SUP Women | Nicole Pacelli On Big-Wave SUP Surfing
Interview by Rebecca Parsons
Nicole Pacelli isn't your average standup paddler. Not only did she bring home the first ever women's Standup World Tour title in 2013, but in 2014 she became among the first women to SUP surf at Jaws. Now, Pacelli remains a fierce contender on the tour as well a regular in the lineup at Jaws. Here, the Brazilian shares what it's like being a female in big-wave surfing and gives us some insight on training for and riding waves of consequence. -RP
Why did you decide to get into big-wave surfing?
Since I was a little kid I liked big waves; I think it's because of my dad. He always told me stories about his big-wave sessions and he showed me confidence in the ocean. He always kept calm in gnarly conditions and I learned from him.
When was your first time surfing big waves?
The first time was when I went to Hawaii when I was nineteen, in January of 2011. It was my first time in Hawaii and I went straight to Maui with my sister because our dad was spending the winter there. My dad was planning to surf a big swell at Jaws--it was going to be 30 feet--and I wanted to go with him. It was the first time I saw a big wave in my life!

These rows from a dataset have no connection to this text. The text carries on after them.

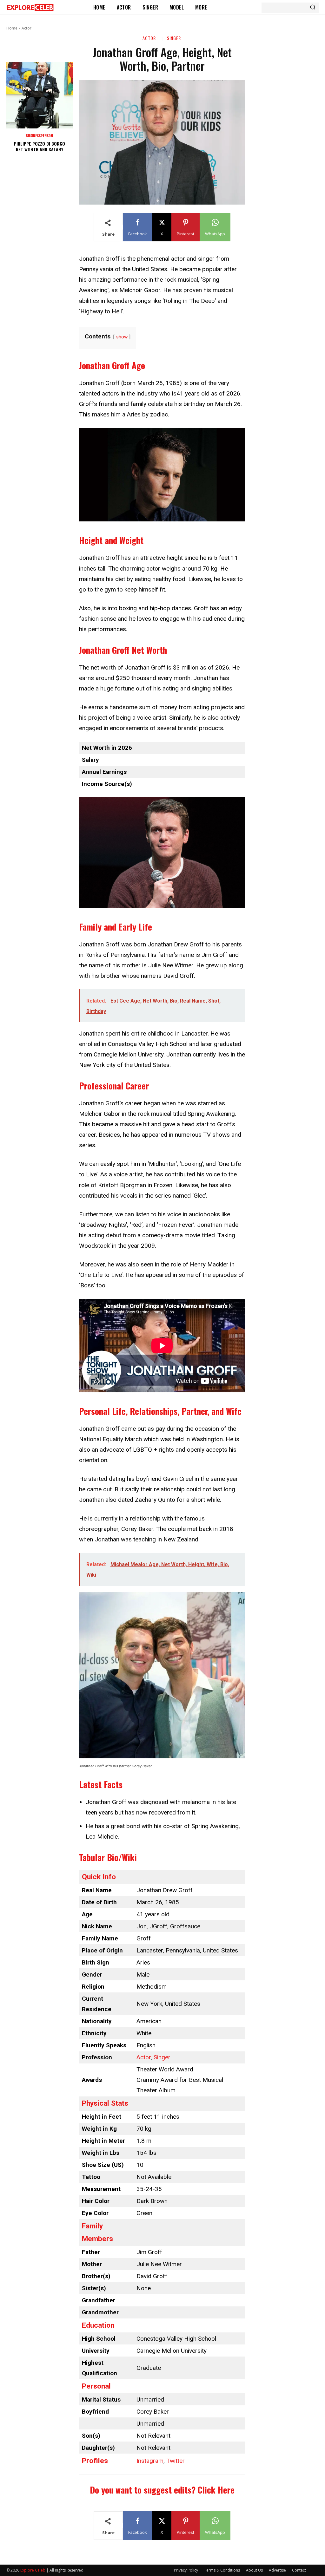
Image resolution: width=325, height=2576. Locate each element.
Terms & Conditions (222, 2570)
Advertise (277, 2570)
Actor (26, 28)
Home (11, 28)
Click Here (216, 2489)
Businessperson (39, 136)
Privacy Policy (186, 2570)
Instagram (149, 2460)
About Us (254, 2570)
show (122, 337)
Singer (174, 38)
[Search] (313, 8)
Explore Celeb (32, 2570)
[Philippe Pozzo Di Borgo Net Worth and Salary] (39, 95)
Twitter (175, 2460)
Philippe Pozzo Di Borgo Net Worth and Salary (39, 146)
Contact (299, 2570)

What was that first experience like?
I was scared on the way to Jaws because I didn't know how it would be; I was anxious to get there and see the wave. The wave was the most impressive thing I'd ever seen! I wasn't scared anymore once my dad started towing me to get my first wave. I got focused to do everything right and not fall. I released the rope, made the drop and rode the wave all the way to the channel! It was the best feeling I ever had.
When you're out surfing big waves are there ever any other girls?
I was the first and only girl that SUP surfed Jaws! My first wave there was in December 2014. I'm always the only girl SUP surfing on the big days, but there are some girls charging on regular boards.
What's it like being a female in big wave surfing?
It's hard to do a thing that nobody's done before, you need to be really confident about yourself. Being a female in big wave surfing riding a SUP is even harder. People think because you're a girl you can't handle gnarly situations. Imagine being a girl riding a SUP in the middle of the crowd in a 20-foot swell! I have to prove myself and conquer my space with every new spot I go to. It's challenging, but it's worth it!
How do you mentally prepare for riding big waves?
The most important thing in big-wave surfing is being mentally prepared. It's normal to have fear: it helps me make better decisions. I know my limits, but like every sport I want to overcome them. I think that's the biggest achievement a big-wave surfer can have.
What has been your scariest big-wave experience?
A couple years ago I went to an outer reef in Oahu with my SUP. It was just me, my boyfriend, and a friend surfing. The spot is really far from shore and you can barely see the beach, so it's difficult to know if you are in the right spot to get the wave. Suddenly a big set came and it broke just in front of me; I was in the worst spot I could be in. I got five waves on my head,15-foot, barreling waves and I lost my paddle. It was when I first started getting big waves so it was really heavy for me.
What are your plans for SUP surfing this year?
I'm going to compete on the AAP World Tour and I want to do well this year. I’m also training to get big waves with my regular gun to put an entry in the XXL because they don't accept waves ridden by SUP. I want to have a chance to compete in the Big Wave World Tour. I also want to surf some big waves never surfed by a SUP girl, I have some spots in mind.